For those firms new to the state and particularly small companies, Feige wants to ensure they understand the state’s regulatory landscape and permitting requirements, as she wears the mantle of chief state oil and gas lease administrator. But she also wants to help the companies navigate the system and to succeed.
She is going a step further than past oil and gas directors, in fact, by talking with the explorers’ financiers, such as private equity firms, to help pitch Alaska and its prospectivity for new oil and gas finds. In some cases the financiers are calling on Feige. In other cases she takes the initiative and calls them.
Investors, typically equity firms, have visited Feige to sound her out on prospective ventures.
“I also have been reaching out to them. I want them to understand that there are ways to de-risk projects, and people here (in the Department of Natural Resources) have a lot of experience in doing that and can advise,” she said in an interview.
Feige is sensitive to explorers’ concerns because she comes from that side of the industry with a 28-year career as a geophysicist and engineer, on company staffs and in management, and as a consultant. Virtually all of her time has been spent in exploration and development of remote projects, including minerals.
However, Feige keeps in mind the regulator side of her job, too. The welcome mat to her office is out, but she won’t be a doormat for companies either.
She grew up in Wyoming and has a degree in geophysical engineering from the Montana School of Mines and before coming to Alaska she worked as a geophysicist on exploration programs internationally, in Australia, the tropics, the Canadian Arctic, and South America.
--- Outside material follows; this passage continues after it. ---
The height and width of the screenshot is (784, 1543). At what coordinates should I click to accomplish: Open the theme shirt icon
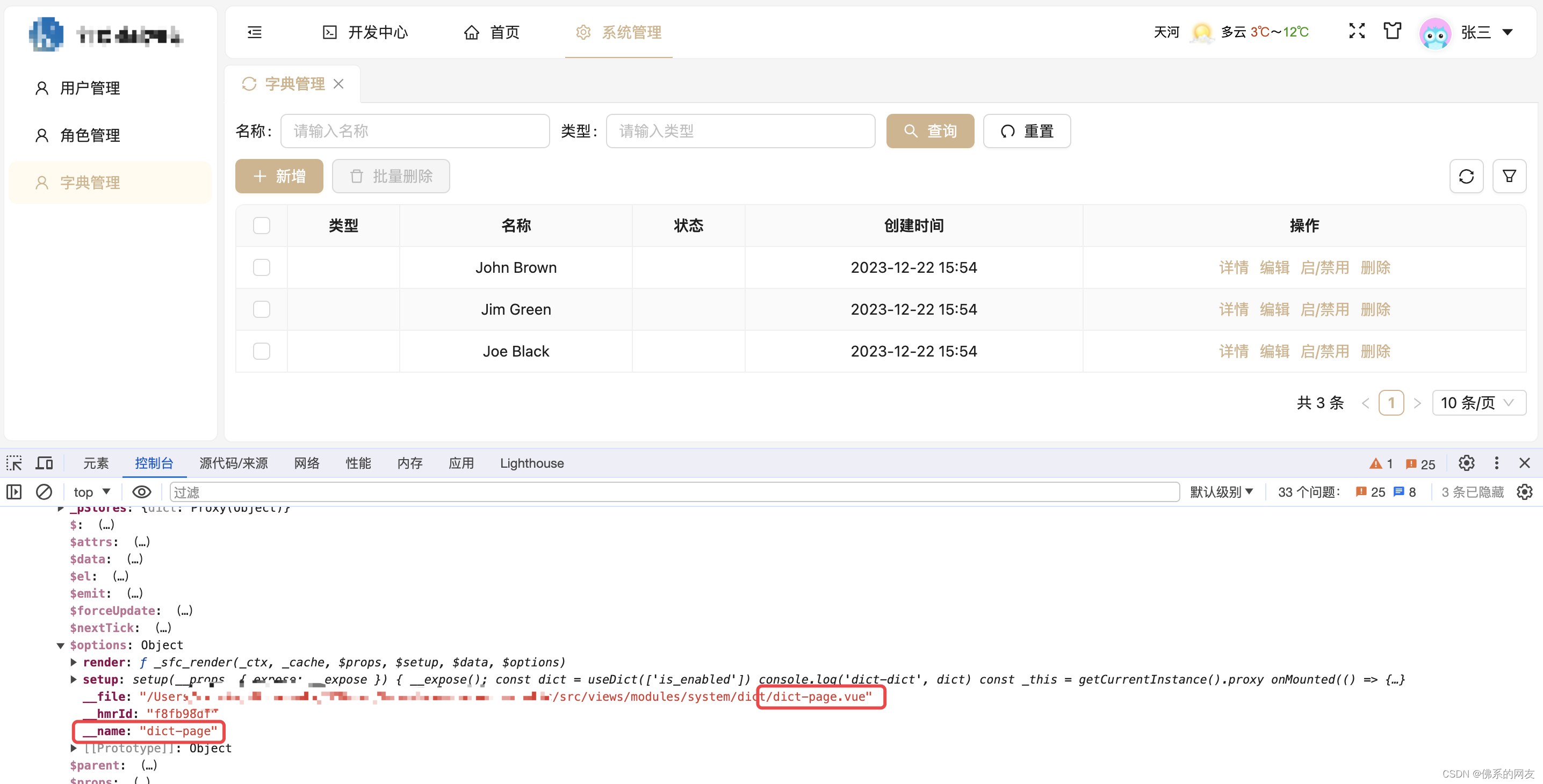1392,31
She met her husband, Eric, at Aniak, on the upper Kuskowkim River, while working on a minerals exploration project. Eric Feige, a commercial pilot and former state legislator, was operating an air taxi service at the time.
A lot of Feige’s recent experience has been with unconventional oil and gas, an area where Alaska has great potential. She worked with Evergreen Resources on that company’s coal-bed methane project in Southcentral Alaska and went back to consulting when Evergreen was purchased by Pioneer Natural Resources and the Alaska coal-bed methane program was closed.
She spent time working on Alaska geothermal projects, too, including a drilling program undertaken by Naknek Electric Co., a rural utility, which ultimately proved unsuccessful.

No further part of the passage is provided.